In case you’ve forgotten, the revered 2nd Amendment requires that every male citizen own a gun in order to serve in the militia and thus protect our country from harm. While of late the term ‘militia’ has become synonymous with crazy, government-resistance strategies promoted by dummies like Cliven ‘let me tell you about your Negro’ Bundy, the idea of para-military citizen’s groups defending themselves, their families, their friends and their communities remains central to Gun-nut Nation’s messaging about guns.
It just so happens that we actually possess a first-person accounting of how one of these citizen-militia groups behaved back in the good old days long before enemies of the ‘right to bear arms’ like Mike Bloomberg or Pete Buttigieg reared their ugly heads. The narrative is found in a book, The Pine Barrens, written by John McPhee. The author has been teaching writing at Princeton University for more than forty years, and has contributed more than 100 pieces to The New Yorker magazine since 1963.

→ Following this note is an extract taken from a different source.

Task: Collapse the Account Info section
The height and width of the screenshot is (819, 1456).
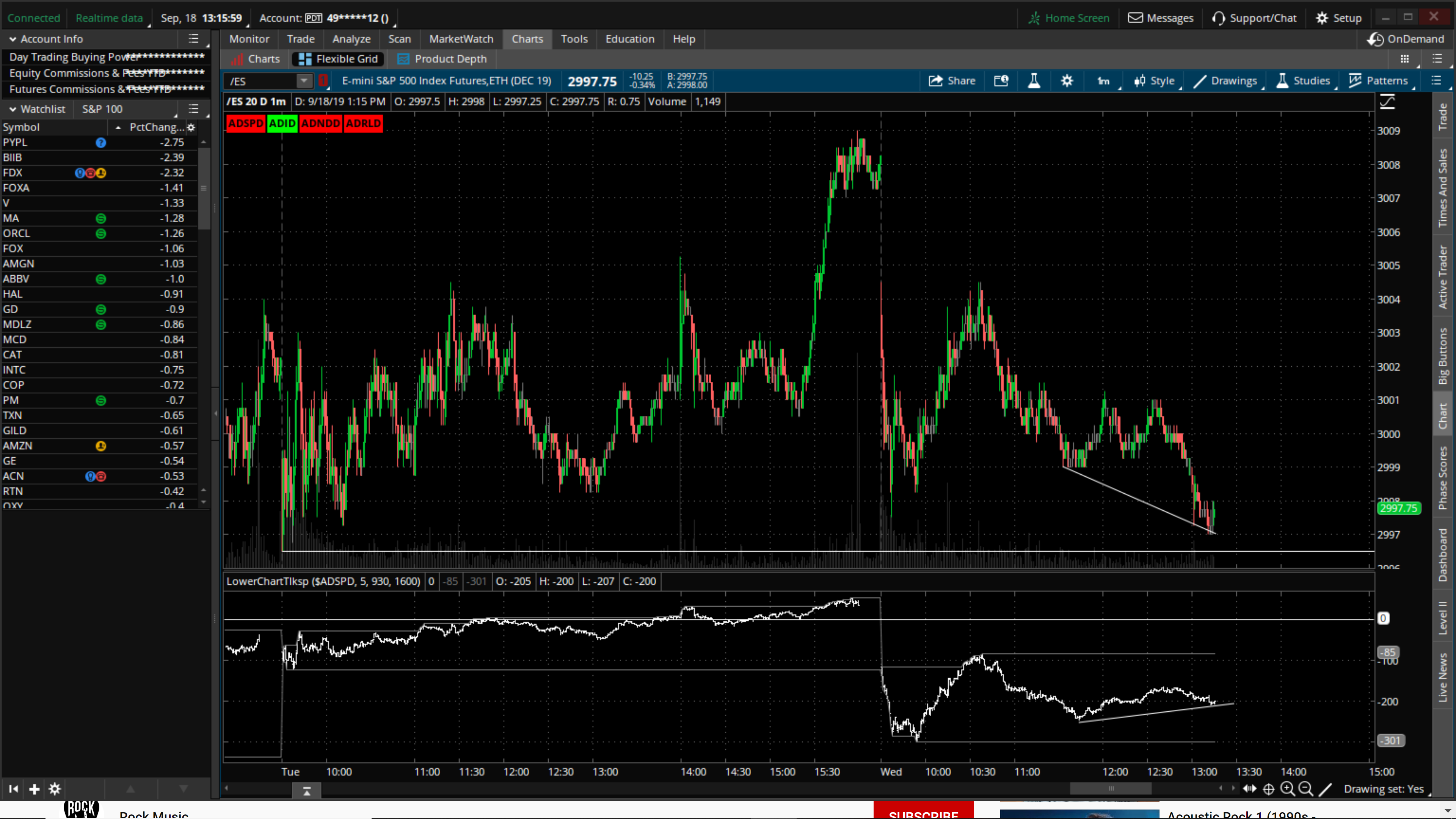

To many of my readers, the Pine Barrens is associated with a great episode from The Sopranos, where Paulie and Christopher drive into the area in mid-Winter to bury a guy they have killed who then turns out not to be so dead. Their victim runs off, the two North Jersey gumbahs quickly find themselves in the middle of millions of acres of semi-wild woodlands, they end up spending the night cursing at each other inside their semi-frozen car.

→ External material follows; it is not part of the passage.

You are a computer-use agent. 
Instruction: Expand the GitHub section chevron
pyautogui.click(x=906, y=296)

What McPhee explains in his brief and beautifully-written book, is that the Pine Barrens weren’t so barren in times past. In fact, the woodlands provided all kinds of raw materials used before and during the earliest days of the Industrial Revolution, such as iron ore, charcoal and wood. But as new technologies and modern modes of transportation emerged, the villages in the Barrens began to disappear and the whole region reverted to a semi-natural state, a process still occurring in many areas that were settled in the pre-industrial period and are now lacking in human presence again.
I live less than 30 miles from an area in my state (Massachusetts) called the Monroe Plateau. The Plateau used to be a farming zone, then it saw the development of water-powered mills, now it basically supports beavers, bears, moose and deer. Walk a half-mile into the woods from one of the roads that runs through the Plateau and you better know how to get out or you won’t get out.
McPhee spends a chapter discussing life in a town called Martha, which had an industrial furnace that started operating in 1793. There were 50 houses in the town, a school, a central main house and a hospital. The town also had a militia which, according to the records studied by McPhee, enrolled all the able-bodied men in the settlement who had to turn out for drills on something called Training Day.
The militia officers wore uniforms and ‘barked out’ orders which ‘nobody obeyed.’ In fact, according to the town register which listed all events between 1808 and 1815, the training days invariably ended up in drunken brawls. On April, 1, 1814 a militia captain named Townsend was court-martialled for being too drunk to give orders; the trial took place in Bodine’s Tavern, which was also the public space used whenever the town put any issue to a vote.
Note that the description of the militia’s activities were written while the United States was just coming out of the War of 1812. Note how what went on in the town of Martha was really no different than what happened when Cliven Bundy’s son and his buddies organized themselves into a citizen’s militia and took over the Malheur Forest Range. They sat there for a few days, ate some pizza brought up by their wives, then turned themselves in because they forgot that the building which they liberated didn’t have heat.
Whenever my friends in Gun-nut Nation extoll the virtues of a citizen’s militia it sounds rather quaint. Better they should spend a weekend tramping around and defending the 2nd Amendment in a picnic grove; at least that way they won’t get hurt.